Monday, May 19, 2014

Polícia mineira

 
Meu pai era policial em Minas Gerais. Era soldado da PM. 
Aliás, ainda é.
Seu Antonio é reformado, o que dá no mesmo que aposentado noutras profissões.
Cresci vendo meu velho enfiado numa farda de cor cáqui, a esfinge de Tiradentes no distintivo do braço, os sapatos bem lustrados, os cabelos meticulosamente penteados para trás.
Papai achava que tinha serventia para a sociedade e que aquilo que fazia era importante para o país.
E era tão respeitado naqueles cafundós de Minas Gerais, que a única promoção que teve na vida - semialfabetizado que era e é -, foi concedida pela população.
Era o cabo Lima para muita gente. E cabo ele não era. Mas, enfim...

Meu pai já havia saído da ativa quando veio aos Estados Unidos nos visitar pela primeira vez.
Interiorano, sem instrução, jamais havia viajado de avião.
Entrou em um boeing da Varig no Rio de Janeiro e foi como boi de matadouro, entrando de fila em fila.
Fila do check in, fila de número tal - já dentro da aeronave -, assento tal, fila da imigração, fila da alfândega...

Eu e meu irmão o aguardávamos no aeroporto JFK e o avistamos de longe.

Vimos quando ele foi abordado por um homem de turbante - provavelmente indiano ou paquistanês - e levado para fora do aeroporto por uma porta adjacente.
Meu irmão e eu corremos, apressados, já temendo uma grande confusão.
Demos a volta por meio terminal e chegamos ao local onde estava parada a limousine.

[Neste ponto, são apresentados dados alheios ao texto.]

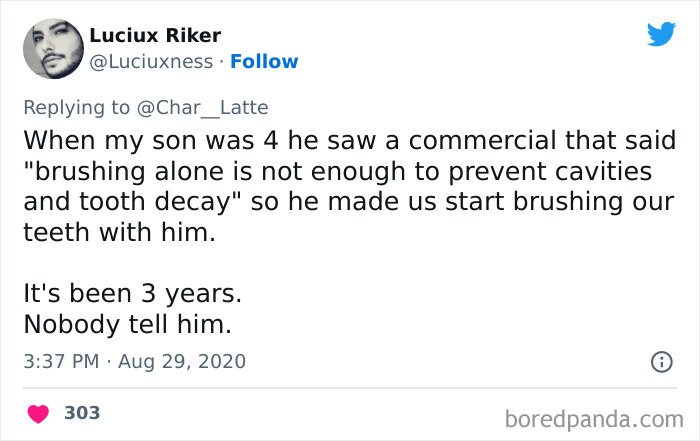Open the @Luciuxness handle

pyautogui.click(x=151, y=62)
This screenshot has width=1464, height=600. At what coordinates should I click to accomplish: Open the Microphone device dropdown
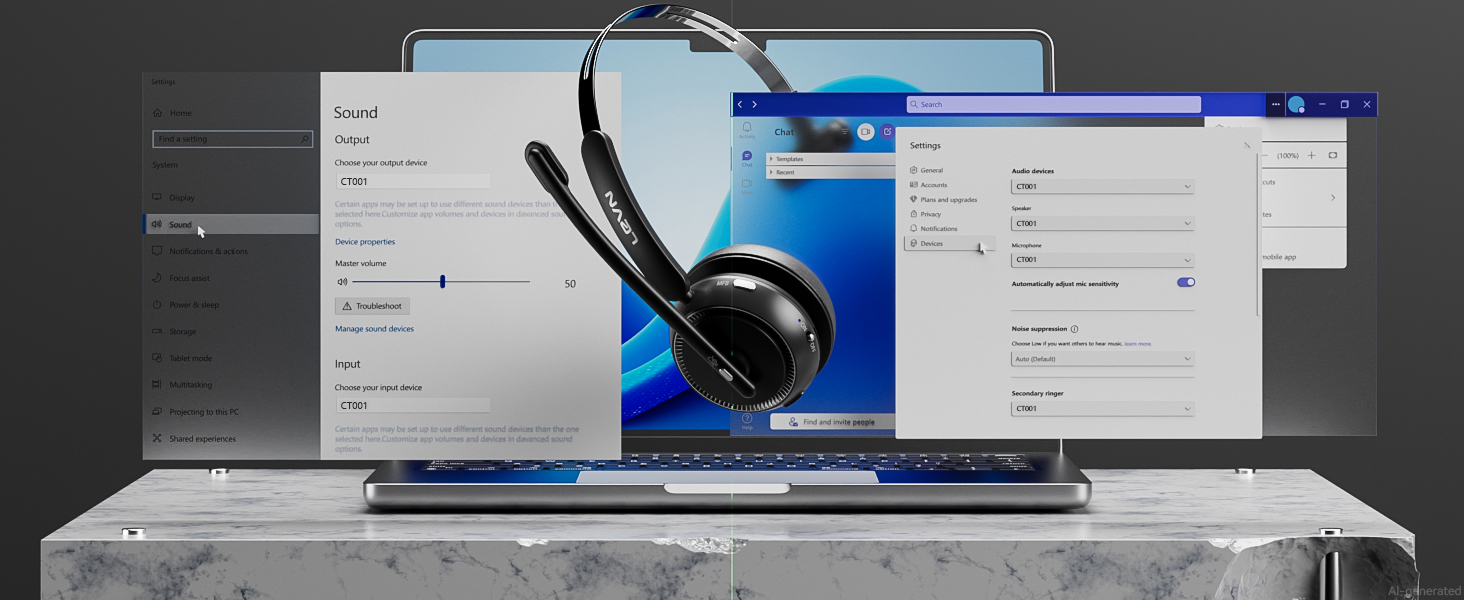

Chegamos esbaforidos, mas a tempo de ver o motorista retirando a bagagem de Seu Antonio do porta-malas.
Ao lado dele, vermelho, cara de bravo, nosso pai segurava na mão sua carteira de policial.

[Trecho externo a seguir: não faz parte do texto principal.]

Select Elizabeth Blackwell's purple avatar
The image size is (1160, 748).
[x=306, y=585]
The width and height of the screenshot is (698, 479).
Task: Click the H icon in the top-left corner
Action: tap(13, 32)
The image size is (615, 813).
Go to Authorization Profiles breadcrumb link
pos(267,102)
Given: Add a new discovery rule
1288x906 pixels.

- Eu vinha andando para encontrar vocês, quando este fio de uma égua me puxou pelo braço. Inicialmente, pensei que ele trabalhava para o aeroporto. Quando vi, ele já tinha colocado minha mala no bagageiro do carro. Eu falei pra ele que não precisava, que vocês estavam me esperando, mas ele não quis saber. E ficava falando comigo nesta língua embolada dele. Na terceira vez que ele falou e eu não entendi, tive que fazer valer a minha autoridade.

- Como assim, pai?
    E ele:
-  Uai! A carteira da polícia de Minas Gerais vale em todo o território nacional.
Meu irmão riu e explicou:
- Aqui é outro país, pai.
- Então a carteira já está valendo por aqui também. Foi só eu xingá-lo de fio d'uma égua e mostrar-lhe a carteira de polícia mineira com cara de brabo, que ele saiu do carro rapidinho e devolveu a minha mala.
 

4 comments:

Sinval Santos da Silveira said...

Boa noite!

Gostei muito de conhecer teu trabalho.

Parabéns
Abraço
Sinval

Maria Andrade said...

muito bom, ri feito criança! um abraço.

Dalva M. Ferreira said...

Coitadinho. O fidumaégua deve ter confundido ele com algum magnata. Vai saber.

Liziane Rocha said...

Hola! He visto el periódico online "Jornal Brazilian Voice" y me ha gustado mucho. Estaré atenta para futuras publicaciones. Un saludo!